È stata una riunione molto utile” ha detto Zingaretti. Nasce così una “collaborazione indispensabile” ha proseguito, perché “è evidente che il tema di Roma Capitale riguarda la città, il suo hinterland, il rapporto in particolare con la Regione, e quindi noi vorremmo presentarci e offrire al governo un unico interlocutore che può favorire questo processo di riforma. Con oggi nasce un percorso che oltre a queste occasioni politiche entrerà nel merito di un confronto sui testi che verranno promulgati al governo”. “L’interconnessione totale”, anche “per il bene di Roma” con l’area che la circonda è uno dei temi cari a Zingaretti. “La Capitale vive anche grazie a quello che avviene intorno a essa. Aree che nel mondo, come a Parigi, Londra New York, Washington, sono zone dove sono presenti l’abitativo, i poli industriali, le infrastrutture logistiche e della mobilità. E se pensate all’agenda di questi ultimi due anni, quando parliamo di Alitalia parliamo di Fiumicino e di aeroporto e di servizi per Roma; quando parliamo di portualità parliamo di Civitavecchia e Fiumicino, quando parliamo di rapporto sul ciclo di rifiuti parliamo di collocazione e quindi collaborazione extraurbana. Quindi c’è una interconnessione totale ed è bene che insieme troviamo il modo di collaborare affinché non si subiscano i decreti ma ci sia una leale collaborazione. Mi pare che insieme si possa fare un buon lavoro, perché c’è condivisione di tutti che non possono esserci rotture e forzature”.

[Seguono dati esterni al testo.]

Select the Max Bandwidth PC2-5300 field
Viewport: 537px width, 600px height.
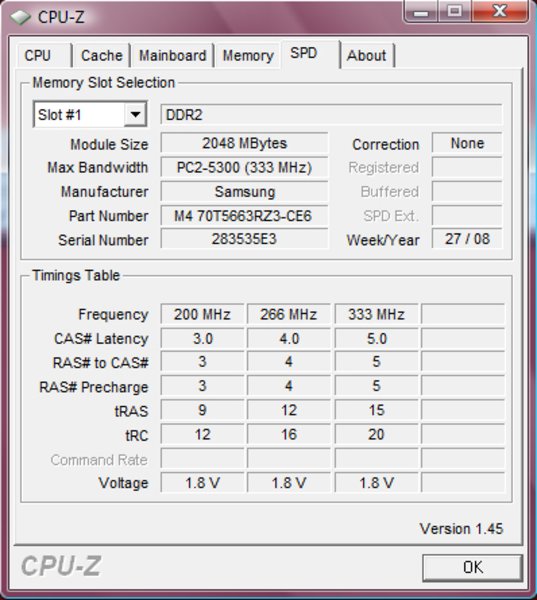pyautogui.click(x=244, y=168)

Soddisfatto anche Alemanno: “Fondamentalmente si parla di ragionare e dare spessore ai poteri di Roma Capitale prima ancora di entrare nell’ambito strettamente istituzionale. Per adesso lavoriamo in chiave informale ma fin da adesso lavoreremo per una posizione comune nei confronti del governo. Se riusciamo a fare questo avremo la possibilità di indirizzare meglio la situazione nei confronti del governo e faremo in modo che Roma Capitale giunga a compimento con il pieno consenso di intendimenti e su una base un po’ più solida”. I tavoli inizieranno a riunirsi da settembre e Alemanno spera che “quando il 20 arriveremo ai 140 anni di Roma Capitale, ci sia il primo decreto aggiuntivo già approvato in maniera tale di sancire il passaggio dal Comune di Roma a Roma Capitale davanti al Capo dello Stato. Ma anche sul versante dei poteri ci sia un buon punto per varare il secondo decreto legislativo. Ho chiesto a Zingaretti e alla Polverini di fare un lavoro molto intenso e abbiamo dato loro una bozza molto corposa dei nostri ragionamenti: insomma, io vorrei che si svolga tutto entro il 20 settembre”.